こうなってくると、退院後の生活についていろいろと考える。連絡もしなければならないし、面倒をかけた身内や知人へのお礼も考えた。それよりもなによりも、請求金額を考えるとドキドキした。


高額医療制度に感謝


退院当日である。朝食後に医事課のスタッフが請求書を持ってきた。恐る恐る金額を見る。高額医療制度の適用でほぼ予想通りの金額だった。ただ月内で退院できなかったので、2ヵ月分の限度額の支払いとなる。

おまけに救急車で最初に運ばれた大学病院の支払いもあるに違いない。こちらは後で還付請求を行うにしても、もう1ヵ月分の限度額を支払うことになる。救急で運ばれたからには致しかたないことだ。

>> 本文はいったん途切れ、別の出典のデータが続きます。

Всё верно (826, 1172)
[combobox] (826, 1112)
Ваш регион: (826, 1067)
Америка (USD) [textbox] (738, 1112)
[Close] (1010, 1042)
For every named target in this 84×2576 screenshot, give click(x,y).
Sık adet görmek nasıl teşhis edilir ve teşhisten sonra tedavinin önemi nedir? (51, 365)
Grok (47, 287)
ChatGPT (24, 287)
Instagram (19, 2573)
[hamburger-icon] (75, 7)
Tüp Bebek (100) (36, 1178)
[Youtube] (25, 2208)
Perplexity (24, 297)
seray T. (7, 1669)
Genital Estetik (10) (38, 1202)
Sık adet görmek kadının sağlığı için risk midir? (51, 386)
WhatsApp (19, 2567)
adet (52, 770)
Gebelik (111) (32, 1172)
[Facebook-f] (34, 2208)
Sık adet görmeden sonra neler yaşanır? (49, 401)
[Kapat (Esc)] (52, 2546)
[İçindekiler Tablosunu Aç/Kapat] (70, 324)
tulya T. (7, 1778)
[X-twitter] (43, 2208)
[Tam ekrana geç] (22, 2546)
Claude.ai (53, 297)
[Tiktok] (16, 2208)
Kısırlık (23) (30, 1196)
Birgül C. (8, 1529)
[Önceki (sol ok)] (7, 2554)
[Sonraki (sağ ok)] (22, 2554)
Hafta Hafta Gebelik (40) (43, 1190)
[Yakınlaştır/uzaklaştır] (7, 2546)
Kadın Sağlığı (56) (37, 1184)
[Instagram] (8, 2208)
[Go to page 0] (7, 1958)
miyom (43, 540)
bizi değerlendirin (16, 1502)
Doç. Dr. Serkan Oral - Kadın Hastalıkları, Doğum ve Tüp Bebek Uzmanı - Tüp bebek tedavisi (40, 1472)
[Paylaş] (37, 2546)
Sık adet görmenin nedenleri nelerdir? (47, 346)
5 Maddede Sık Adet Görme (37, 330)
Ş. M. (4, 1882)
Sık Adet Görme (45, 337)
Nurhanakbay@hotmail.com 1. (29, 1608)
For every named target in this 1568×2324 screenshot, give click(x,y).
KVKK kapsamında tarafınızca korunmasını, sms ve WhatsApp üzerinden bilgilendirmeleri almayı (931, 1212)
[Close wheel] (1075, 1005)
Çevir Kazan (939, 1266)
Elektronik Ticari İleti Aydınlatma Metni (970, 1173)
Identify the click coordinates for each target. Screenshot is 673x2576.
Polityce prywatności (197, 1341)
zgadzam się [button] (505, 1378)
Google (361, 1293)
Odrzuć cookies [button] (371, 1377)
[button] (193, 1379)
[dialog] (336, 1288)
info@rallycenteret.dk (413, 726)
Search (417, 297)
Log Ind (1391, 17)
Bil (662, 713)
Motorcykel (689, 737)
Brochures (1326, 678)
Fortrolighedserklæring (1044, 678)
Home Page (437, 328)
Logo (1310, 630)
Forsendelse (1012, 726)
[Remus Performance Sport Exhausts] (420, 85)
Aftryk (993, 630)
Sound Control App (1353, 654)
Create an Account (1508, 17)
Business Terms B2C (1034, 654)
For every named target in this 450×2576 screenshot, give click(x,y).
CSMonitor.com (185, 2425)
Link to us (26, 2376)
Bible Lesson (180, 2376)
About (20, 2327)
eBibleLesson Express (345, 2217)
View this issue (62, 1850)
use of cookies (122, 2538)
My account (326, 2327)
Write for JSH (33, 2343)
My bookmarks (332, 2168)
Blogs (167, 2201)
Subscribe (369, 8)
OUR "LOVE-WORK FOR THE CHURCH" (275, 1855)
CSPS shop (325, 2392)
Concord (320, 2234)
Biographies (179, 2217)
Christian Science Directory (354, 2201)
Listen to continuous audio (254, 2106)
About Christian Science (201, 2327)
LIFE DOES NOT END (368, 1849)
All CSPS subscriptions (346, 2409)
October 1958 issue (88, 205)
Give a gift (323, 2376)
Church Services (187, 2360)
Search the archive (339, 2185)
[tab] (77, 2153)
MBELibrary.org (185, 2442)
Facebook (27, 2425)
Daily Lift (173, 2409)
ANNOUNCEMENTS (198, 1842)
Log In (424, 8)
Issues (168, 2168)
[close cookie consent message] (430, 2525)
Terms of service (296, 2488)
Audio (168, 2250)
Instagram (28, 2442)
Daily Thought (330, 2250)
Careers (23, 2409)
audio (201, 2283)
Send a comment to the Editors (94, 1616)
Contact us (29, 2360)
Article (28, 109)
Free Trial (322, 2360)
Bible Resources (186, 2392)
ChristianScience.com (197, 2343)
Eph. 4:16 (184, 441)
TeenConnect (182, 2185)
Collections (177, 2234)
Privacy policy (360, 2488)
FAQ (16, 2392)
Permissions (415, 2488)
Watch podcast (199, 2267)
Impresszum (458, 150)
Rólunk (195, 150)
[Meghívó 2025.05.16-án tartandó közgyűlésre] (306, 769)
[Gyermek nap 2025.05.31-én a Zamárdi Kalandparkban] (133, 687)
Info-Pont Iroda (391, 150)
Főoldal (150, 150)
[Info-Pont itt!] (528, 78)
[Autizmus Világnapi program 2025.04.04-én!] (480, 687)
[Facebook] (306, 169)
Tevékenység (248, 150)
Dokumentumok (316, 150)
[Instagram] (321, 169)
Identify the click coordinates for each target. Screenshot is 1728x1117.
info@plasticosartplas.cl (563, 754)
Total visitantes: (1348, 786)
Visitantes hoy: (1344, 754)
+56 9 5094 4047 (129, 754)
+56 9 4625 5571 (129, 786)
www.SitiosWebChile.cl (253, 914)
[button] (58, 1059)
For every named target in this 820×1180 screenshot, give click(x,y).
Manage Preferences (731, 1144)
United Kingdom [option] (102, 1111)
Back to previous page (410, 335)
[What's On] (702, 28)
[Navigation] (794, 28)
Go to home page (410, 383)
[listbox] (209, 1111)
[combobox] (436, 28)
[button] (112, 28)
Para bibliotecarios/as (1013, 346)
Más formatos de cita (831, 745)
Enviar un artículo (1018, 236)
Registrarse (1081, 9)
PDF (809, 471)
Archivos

明細表を見る。いろいろと点数が表示されているが、合計点数は20万点を楽に超えている。1点10円なので無保険だと200万円台、3割負担でもけっこうな金額である。高額医療保険制度があって本当に助かった。

命が助かったのでお金には代えられないのだが。。。


今後の予定はといえば


3週間後に通院検査がある。担当医の話では、その後も毎月通院し、半年後と1年後にカテーテル検査を行う予定だそうだ。自宅では食事療法と運動療法を行うことになる。減塩というか”厳塩”生活を再開することになった。

毎朝のウォーキングは止めることにした。起床後のウォーキングは危険だから日中に行ってくださいと言われた。これから寒くなるし、どうせ冬場は積雪でウォーキングどころじゃない。

食生活は、塩分だけは気を付けよう。これから寒くなるので、鍋物で野菜と魚を食べよう。ポン酢ダレで減塩することにしよう。外食はパン・メン(麺類)・ドン(丼)を止めて、塩分調整ができる定食類にしよう。コーヒーも減らせと言われたが、朝だけは飲みたい。



次回で「急性心筋梗塞顛末記」も終わりにしたいと思う。 入院中に調べたこと、人生後半戦になると病気に対する心構えも変えなければならないこと、健康保険や生命保険のこと、万が一の時のことなどについてまとめてみたいと思う。

今回は命拾いした。
命は突然終わるかもしれないことも実感した。

担当医にも言われている。
「次回は命拾いをするかどうかわかりませんよ」と。